Но
Нет, ты не только не раскаиваешься, но чистая совесть как горное озеро светит из твоих глаз. (И глаза твои, очищенные страданием, безошибочно видят всякую муть в других глазах, например – безошибочно различают стукачей. Этого видения глазами правды за нами не знает ЧКГБ – это наше «секретное оружие» против неё, в этом плошает перед нами ГБ.)
В нашем почти поголовном сознании невиновности росло главное отличие нас – от каторжников Достоевского, от каторжников П. Якубовича. Там – сознание заклятого отщепенства, у нас – уверенное понимание, что любого вольного вот так же могут загрести, как и меня; что колючая проволока разделила нас условно. Там у большинства – безусловное сознание личной вины, у нас – сознание какой-то многомиллионной напасти.
А от напасти – не пропа́сти. Надо её пережить.

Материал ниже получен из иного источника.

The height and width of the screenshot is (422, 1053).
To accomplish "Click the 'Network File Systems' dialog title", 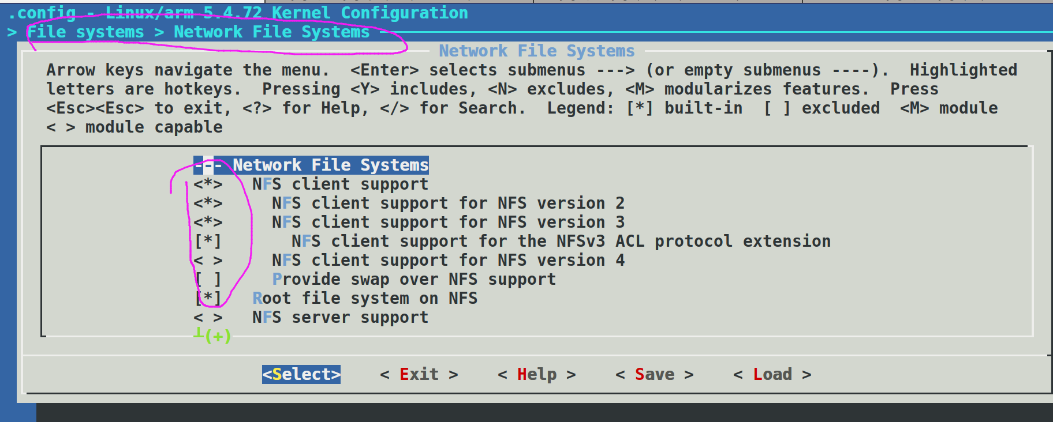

Не в этом ли причина и удивительной редкости лагерных самоубийств? Да, редкости, хотя каждый отсидевший, вероятно, вспомнит случай самоубийства. Но ещё больше он вспомнит побегов. Побегов-то было наверняка больше, чем самоубийств. (Ревнители социалистического реализма могут меня похвалить: провожу оптимистическую линию.) И членоповреждений было гораздо больше, чем самоубийств, – но это тоже действие жизнелюбивое, простой расчёт: пожертвовать частью для спасения целого. Мне даже представляется, что самоубийств в лагере было статистически, на тысячу населения, меньше, чем на воле. Проверить этого я не могу, конечно.

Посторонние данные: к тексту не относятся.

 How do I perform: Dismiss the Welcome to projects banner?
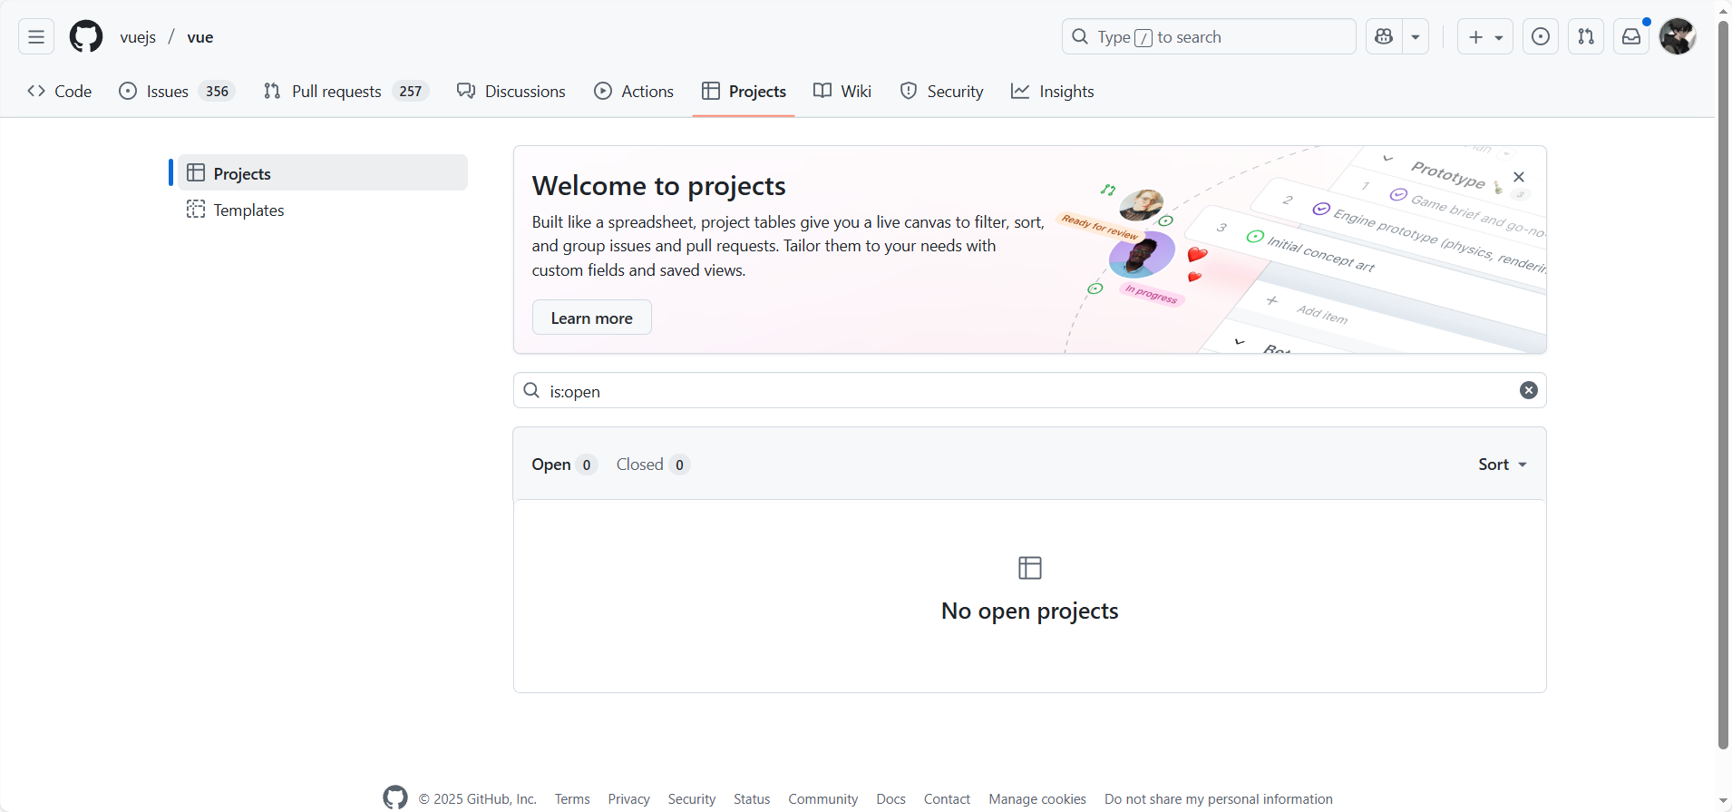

Ну вот вспоминает Скрипникова, как в 1931 в Медвежьегорске в женской уборной повесился мужчина лет тридцати – и повесился-то в день освобождения! – так может, из отвращения к тогдашней воле? (За два года перед тем его бросила жена, но он тогда не повесился.) – Ну вот в клубе центральной усадьбы Буреполома повесился конструктор Воронов. – Коммунист и партработник Арамович, пересидчик, повесился в 1947 на чердаке мехзавода в Княж-Погосте. – В Краслаге в годы войны литовцы, доведенные до полного отчаяния, а главное – всей жизнью своей не подготовленные к советской жестокости, шли на стрелков, чтобы те их застрелили. – В 1949 в следственной камере во Владимире-Волынском молодой парень, сотрясённый следствием, уже было повесился, да однокамерник Павло Баранюк его вынул. – На Калужской заставе бывший латышский офицер, лежавший в стационаре санчасти, крадучись стал подниматься по лестнице – она вела в ещё недостроенные пустые этажи. Медсестра-зэчка хватилась его и бросилась вдогонку. Она настигла его в открытом балконном проёме 6-го этажа. Она вцепилась в его халат, но самоубийца отделился от халата, в одном белье поспешно вступил в пустоту – и промелькнул белой молнией на виду у оживлённой Большой Калужской улицы в солнечный летний день. – Немецкая коммунистка Эми, узнав о смерти мужа, вышла из барака на мороз неодетая, простудиться. – Англичанин Келли во Владимирском ТОНе виртуозно перерезал вены при открытой двери камеры и надзирателе на пороге. (Оружие его было – кусочек эмали, отколупнутый от умывальника. Келли припрятал его в ботинке, ботинок стоял у кровати. Келли спустил с кровати одеяло, прикрыл им ботинок, достал эмаль и под одеялом перерезал вену на руке.)